For Terrance Dicks’ Doctor Who and the Revenge of the Cybermen (1976), Achilléos gives us a laughing Tom Baker head against a background explosion, as if the detonation had decapitated, but not diminished the good cheer, of the Fourth Doctor. Below this toothy rendering—one of Achilléos’ better renderings of Baker—a bored-looking Cyberman faces a ‘Vogan’, who appears less to be threatening him with a weapon than offering a piece of craft-art as a gift. Here, Achilléos illustrates ‘The Abominable Snowmen’, originally aired in six weekly parts from 30 September to 4 November 1967, and written-up as a novelisation in 1974.

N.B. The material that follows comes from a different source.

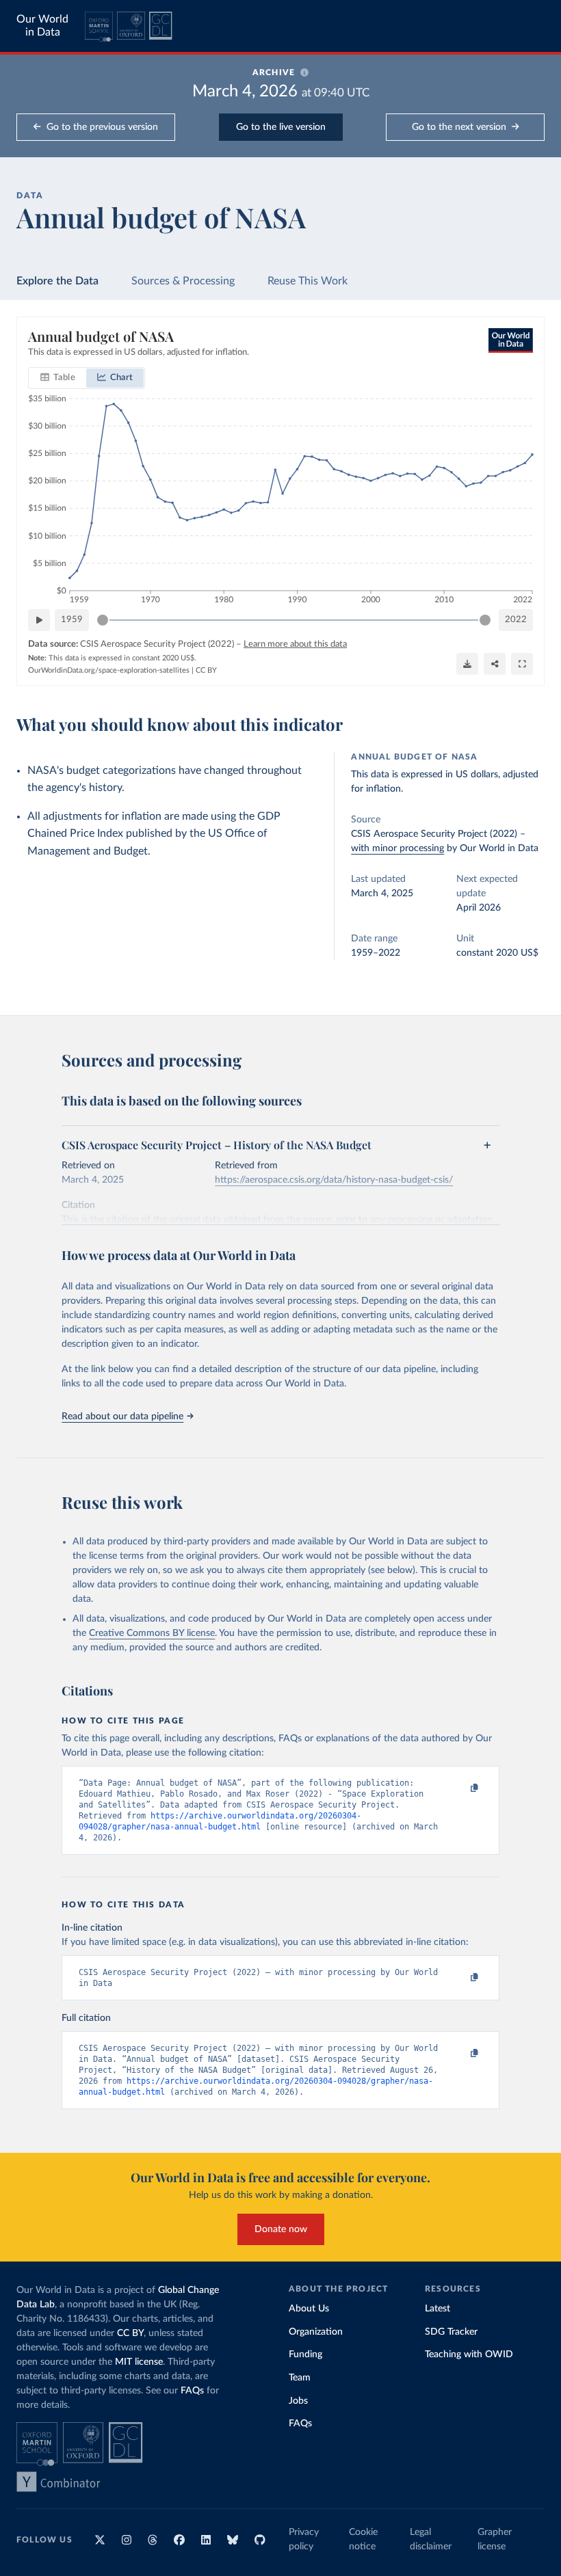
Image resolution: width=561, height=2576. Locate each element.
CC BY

Patrick Troughton, the second actor to portray the Doctor, looks somewhat grumpily down upon a Snowman, more cuddly-plushie than abominable, whilst the Doctor's two companions, Jamie McCrimmon and Victoria Waterfield, quail unconvincingly. There is nothing in any sense actually scary about any of this, although the disposition of  the elements in its circular backdrop gives a pleasant balance to the whole.